Regardless of what may happen in the future, we may say that already at the present moment the characters are being used for transcriptional purposes (the annotation of the sounds of completely unrelated words) more now than ever before.

[Thanks to Cao Lin]



5 Comments

  1. John Mathena said,

    March 6, 2014 @ 3:41 pm

    In terms of a Sino-english merge, Joss Wheddon may be ahead of the game with the dialogue of Firelfy and Serenity.

  2. Rubrick said,

    March 6, 2014 @ 5:12 pm

    The characters that I have rendered as "iPhone" and "new [i]Pad" would normally be translated as "crazy / mad love" and "steak".

    I suspect Steve Jobs would have been delighted by the former and appalled by the latter.

  3. William Steed said,

    March 6, 2014 @ 6:14 pm

    John Mathena – though it seems he did it in the wrong direction. Joss used English with smatterings of (vaguely pronounced) Mandarin; this implies a future with relexified Mandarin.

  4. Wentao said,

    March 7, 2014 @ 10:59 am

    What a fascinating post! Thank you, Professor Mair.

    There is a minor point that I would like to point out: I suspect 深井冰, unlike other neologisms such as 碉堡, 杯具, and (almost archaic by Internet standards) 斑竹, is an intentional imitation of topolectal pronunciation, rather than a consequence of flawed Pinyin input system.

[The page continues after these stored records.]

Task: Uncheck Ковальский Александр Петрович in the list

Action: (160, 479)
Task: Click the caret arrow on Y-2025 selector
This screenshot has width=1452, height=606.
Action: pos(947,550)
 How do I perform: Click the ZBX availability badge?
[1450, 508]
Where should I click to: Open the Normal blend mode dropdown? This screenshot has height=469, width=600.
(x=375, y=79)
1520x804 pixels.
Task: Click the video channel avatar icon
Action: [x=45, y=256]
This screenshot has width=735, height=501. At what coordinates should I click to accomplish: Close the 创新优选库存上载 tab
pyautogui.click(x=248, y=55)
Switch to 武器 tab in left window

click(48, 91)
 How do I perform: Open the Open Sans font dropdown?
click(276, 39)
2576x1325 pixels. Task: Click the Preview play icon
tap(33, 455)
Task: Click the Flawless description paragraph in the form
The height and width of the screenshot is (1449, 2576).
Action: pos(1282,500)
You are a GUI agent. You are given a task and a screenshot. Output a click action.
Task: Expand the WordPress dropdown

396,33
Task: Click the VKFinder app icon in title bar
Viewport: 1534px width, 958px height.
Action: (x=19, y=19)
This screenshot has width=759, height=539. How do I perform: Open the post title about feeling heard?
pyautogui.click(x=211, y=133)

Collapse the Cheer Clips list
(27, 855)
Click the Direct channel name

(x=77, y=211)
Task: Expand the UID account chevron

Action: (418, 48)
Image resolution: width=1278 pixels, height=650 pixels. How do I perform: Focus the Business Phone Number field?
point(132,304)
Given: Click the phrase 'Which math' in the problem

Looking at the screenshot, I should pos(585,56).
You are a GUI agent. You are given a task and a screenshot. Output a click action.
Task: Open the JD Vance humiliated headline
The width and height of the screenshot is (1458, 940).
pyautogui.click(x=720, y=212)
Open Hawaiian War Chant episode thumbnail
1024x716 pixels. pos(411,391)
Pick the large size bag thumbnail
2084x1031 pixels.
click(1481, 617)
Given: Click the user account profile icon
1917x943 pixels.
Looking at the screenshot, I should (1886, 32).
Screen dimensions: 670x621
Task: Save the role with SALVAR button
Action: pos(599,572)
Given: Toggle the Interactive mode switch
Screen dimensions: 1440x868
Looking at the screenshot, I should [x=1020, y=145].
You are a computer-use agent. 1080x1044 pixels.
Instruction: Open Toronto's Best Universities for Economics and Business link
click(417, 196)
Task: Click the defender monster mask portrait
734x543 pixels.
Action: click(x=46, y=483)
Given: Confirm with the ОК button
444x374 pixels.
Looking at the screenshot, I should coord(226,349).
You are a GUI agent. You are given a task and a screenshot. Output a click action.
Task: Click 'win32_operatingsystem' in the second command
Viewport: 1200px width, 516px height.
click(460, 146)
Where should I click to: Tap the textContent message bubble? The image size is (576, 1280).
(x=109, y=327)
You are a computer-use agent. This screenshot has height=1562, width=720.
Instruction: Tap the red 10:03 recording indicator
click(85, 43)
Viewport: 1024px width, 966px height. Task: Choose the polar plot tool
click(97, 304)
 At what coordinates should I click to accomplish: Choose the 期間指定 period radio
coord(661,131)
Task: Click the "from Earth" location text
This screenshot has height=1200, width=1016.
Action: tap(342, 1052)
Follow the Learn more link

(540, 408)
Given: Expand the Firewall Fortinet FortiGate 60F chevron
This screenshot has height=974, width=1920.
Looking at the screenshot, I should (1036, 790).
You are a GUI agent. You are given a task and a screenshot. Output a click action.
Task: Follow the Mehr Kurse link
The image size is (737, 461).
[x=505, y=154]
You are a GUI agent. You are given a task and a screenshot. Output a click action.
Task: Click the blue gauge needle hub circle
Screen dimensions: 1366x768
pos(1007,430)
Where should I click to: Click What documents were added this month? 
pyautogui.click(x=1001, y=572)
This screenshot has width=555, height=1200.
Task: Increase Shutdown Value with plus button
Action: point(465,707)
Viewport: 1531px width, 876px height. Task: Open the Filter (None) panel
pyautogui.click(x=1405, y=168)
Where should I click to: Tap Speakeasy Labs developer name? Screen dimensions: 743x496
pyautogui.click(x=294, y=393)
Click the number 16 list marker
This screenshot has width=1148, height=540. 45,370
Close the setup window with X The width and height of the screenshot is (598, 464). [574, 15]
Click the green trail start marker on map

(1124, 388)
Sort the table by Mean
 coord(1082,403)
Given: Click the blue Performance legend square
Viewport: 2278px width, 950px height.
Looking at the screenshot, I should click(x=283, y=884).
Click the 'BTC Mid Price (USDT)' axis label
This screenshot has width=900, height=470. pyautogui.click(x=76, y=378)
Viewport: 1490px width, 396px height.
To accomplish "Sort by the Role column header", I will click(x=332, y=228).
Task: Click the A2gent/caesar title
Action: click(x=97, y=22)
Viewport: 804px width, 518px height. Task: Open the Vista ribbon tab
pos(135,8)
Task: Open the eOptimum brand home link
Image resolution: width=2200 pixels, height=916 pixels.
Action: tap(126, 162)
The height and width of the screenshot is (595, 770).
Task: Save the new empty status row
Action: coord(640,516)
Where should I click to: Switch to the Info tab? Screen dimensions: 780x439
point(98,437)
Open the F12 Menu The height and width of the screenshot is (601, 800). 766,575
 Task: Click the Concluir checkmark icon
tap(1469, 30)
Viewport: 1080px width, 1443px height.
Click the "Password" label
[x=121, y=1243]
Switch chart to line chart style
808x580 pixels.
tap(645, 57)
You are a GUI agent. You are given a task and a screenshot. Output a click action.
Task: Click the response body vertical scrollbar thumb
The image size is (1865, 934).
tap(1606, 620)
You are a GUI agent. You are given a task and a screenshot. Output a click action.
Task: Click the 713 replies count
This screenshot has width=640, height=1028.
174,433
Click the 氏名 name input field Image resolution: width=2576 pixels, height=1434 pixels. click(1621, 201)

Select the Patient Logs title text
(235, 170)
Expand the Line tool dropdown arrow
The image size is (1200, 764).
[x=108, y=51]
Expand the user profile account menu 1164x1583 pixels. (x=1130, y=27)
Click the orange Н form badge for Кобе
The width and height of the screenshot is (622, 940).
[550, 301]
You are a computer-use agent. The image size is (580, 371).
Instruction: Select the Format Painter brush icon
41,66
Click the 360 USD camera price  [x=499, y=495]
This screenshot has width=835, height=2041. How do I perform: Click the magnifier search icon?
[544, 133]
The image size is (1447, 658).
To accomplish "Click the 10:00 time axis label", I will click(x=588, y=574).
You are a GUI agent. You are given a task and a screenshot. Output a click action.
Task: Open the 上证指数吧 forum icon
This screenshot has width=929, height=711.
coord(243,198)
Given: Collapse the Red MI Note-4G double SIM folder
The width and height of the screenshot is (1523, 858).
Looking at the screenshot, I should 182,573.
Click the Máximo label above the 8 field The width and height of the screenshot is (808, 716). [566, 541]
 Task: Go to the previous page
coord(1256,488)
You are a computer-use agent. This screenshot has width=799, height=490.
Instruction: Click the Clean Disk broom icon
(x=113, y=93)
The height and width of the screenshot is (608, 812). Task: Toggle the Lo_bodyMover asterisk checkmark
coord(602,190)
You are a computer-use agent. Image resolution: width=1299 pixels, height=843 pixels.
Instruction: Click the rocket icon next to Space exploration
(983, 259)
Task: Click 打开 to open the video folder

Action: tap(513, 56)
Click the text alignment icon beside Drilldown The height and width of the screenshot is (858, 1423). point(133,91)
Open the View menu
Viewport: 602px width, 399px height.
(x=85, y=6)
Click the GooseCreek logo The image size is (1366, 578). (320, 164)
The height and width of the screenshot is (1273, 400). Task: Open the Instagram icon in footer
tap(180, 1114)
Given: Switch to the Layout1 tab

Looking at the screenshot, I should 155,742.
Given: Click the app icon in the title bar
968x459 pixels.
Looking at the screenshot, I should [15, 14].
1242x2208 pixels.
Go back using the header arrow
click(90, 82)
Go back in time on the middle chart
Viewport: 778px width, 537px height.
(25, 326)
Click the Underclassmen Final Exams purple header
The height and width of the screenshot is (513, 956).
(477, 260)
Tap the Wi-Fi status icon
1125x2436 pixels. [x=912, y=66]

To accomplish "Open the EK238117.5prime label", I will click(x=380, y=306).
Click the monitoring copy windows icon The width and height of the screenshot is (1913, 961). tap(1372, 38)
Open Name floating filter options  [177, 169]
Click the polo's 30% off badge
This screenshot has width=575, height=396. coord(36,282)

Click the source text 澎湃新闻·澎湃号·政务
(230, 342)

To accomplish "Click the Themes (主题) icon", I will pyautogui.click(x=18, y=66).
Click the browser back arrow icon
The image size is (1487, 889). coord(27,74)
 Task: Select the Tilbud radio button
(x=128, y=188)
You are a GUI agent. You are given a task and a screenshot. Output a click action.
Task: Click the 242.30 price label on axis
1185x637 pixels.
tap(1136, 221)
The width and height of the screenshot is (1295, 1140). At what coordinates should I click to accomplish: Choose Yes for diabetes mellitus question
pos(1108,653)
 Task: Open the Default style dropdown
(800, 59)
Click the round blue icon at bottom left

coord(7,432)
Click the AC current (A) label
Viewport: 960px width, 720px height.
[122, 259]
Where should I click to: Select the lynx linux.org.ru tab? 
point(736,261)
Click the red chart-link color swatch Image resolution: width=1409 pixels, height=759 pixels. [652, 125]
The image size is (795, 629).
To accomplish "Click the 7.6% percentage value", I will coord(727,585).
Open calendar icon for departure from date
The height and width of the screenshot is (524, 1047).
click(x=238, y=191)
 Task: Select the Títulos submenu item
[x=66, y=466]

    Since the majority of Pinyin input system does not specify tones, when one type "shenjingbing", the first entry is most likely to be the correct 神经病, which is a very frequently used colloquial expression, not the arbitrary 深井冰. Neither 深井 "deep well" and 井冰 "ice in a well" are commonly used words in MSM. (In fact, for this reason, I would even regard 深井冰 as a Classical Chinese phrase if it is put out of context: 深, 井, 冰 are three separate words.)

    Another online variety of 神经病 that has gained popularity recently is 蛇精病. I believe this is indeed a result of Pinyin input – as the omission of a medial "n" before "j", two letters that happen to be adjacent on the keyboard, is a common typo. However, some conscious endeavor of word choice must be involved too, because the default entry (or the more frequently used word) for "shejing", at least according to my MacBook, is actually the embarrassing 射精.

  5. Dave Cragin said,

    March 12, 2014 @ 9:49 am

    An exception to the ready adoption of foreign words into Chinese would seem to be that of places and names, i.e., they are renamed with Mandarin words, i.e., America becomes Meiguo 美国, Germany Deguo德国 etc.

    Is this because of the constraints of a character-based writing system? (i.e., it can't effectively "spell" foreign words?)